Il sole mi brucia le gote e penso alla delicatezza della mia pelle, alla fragilità capillare, alle scarpe chiuse che mi ostino a portare il più a lungo possibile per non dover mettere in mostra quei piedi che per me sono solo piedi, per gli altri oggetto di esame. Unghie senza smalto, l’ alluce leggermente valgo, lo sforzo del passo in discesa che lascia fuoriuscire troppo dalla scarpa la punta del piede, davanti.
Cammino decidendo prima il tempo da dedicare ad ogni cosa. Perché terminate le spese ho solo voglia di tornare a casa.
Una casa dove amo ritornare, dove ho perso molte cose e ne ho conquistate altre, una casa che per tanto tempo sembrava non mi appartenesse.
Ruth è con me ma già so che come varco la soglia lei scompare.
Ed io la cerco ugualmente, ho bisogno che mi aiuti a ricordare. Non i posti dove siamo state insieme. Ma le vite vissute in pochi istanti, la spensieratezza e l’ allegria immotivata. Non siamo state in nessun posto, abbiamo vagato con il pensiero, ci siamo allontanate troppo. Un rintocco in piazza proveniente dal campanile ci riconduce all’ ora.
L’ ora del percorso all’ inverso, l’ ora del rientro a casa. Per me, solo per me.
Ruth, appena sulla soglia di casa, sparisce.

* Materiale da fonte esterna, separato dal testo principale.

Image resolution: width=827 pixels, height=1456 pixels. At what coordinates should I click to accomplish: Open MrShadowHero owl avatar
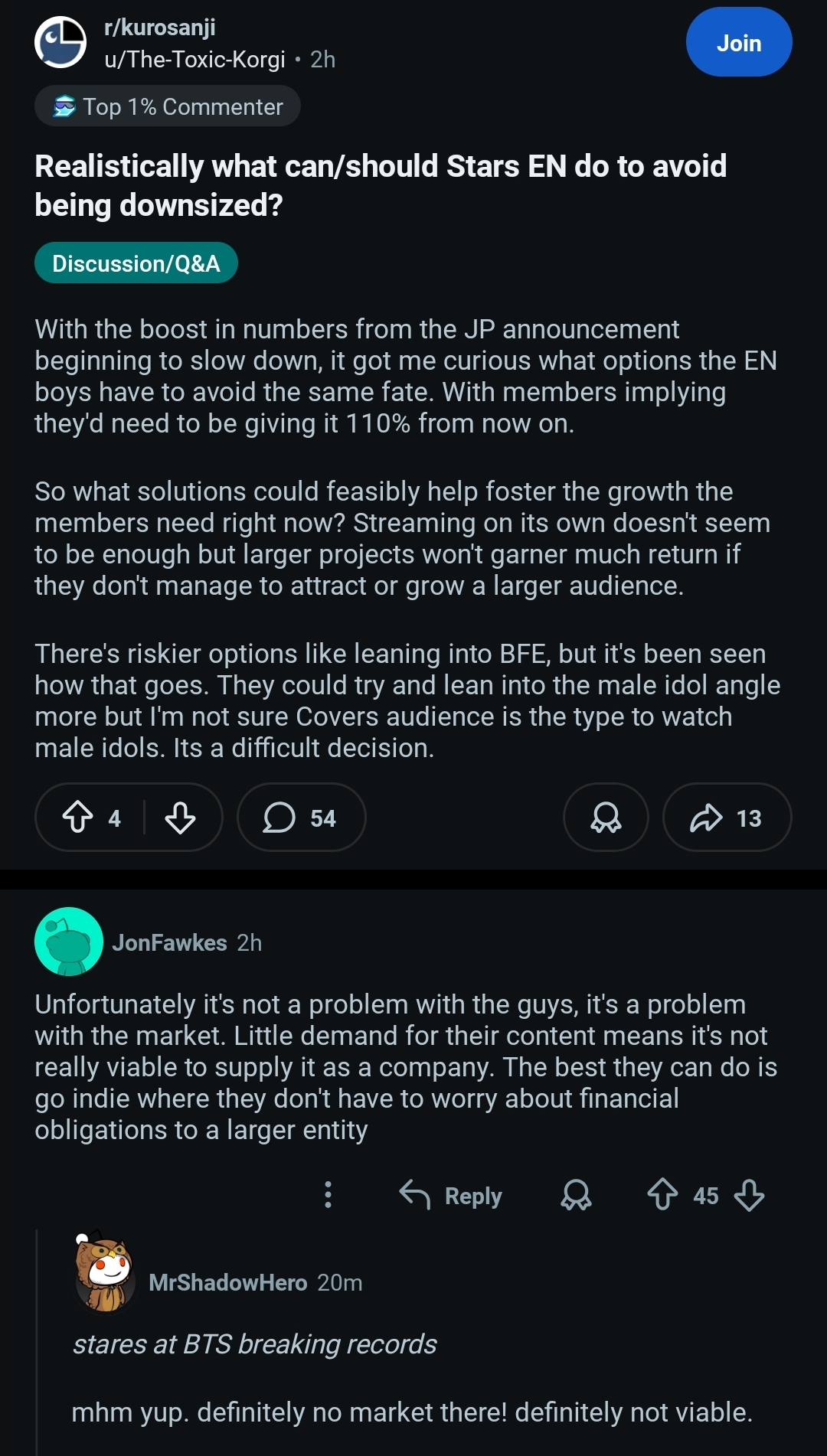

Mi ha promesso che tornerà stasera, se avrà tempo, dopo i piatti lavati, la biancheria stirata e riposta nei tiretti, dopo i miei starnuti, un morso ad una mela e un grissino, un sorso di rosso.
Tornerà per guardarmi mentre dipingo una tela. Io non so dipingere, ma lei sì e forse lo farà per me. Ed io riuscirò a far tacere questa voglia di piangere che mi prende all’ improvviso .
Un desiderio irrefrenabile di marmellata mi porta lontano da ogni altro pensiero.
Ruth mi osserva e mi dice che stasera i miei occhi non bruceranno.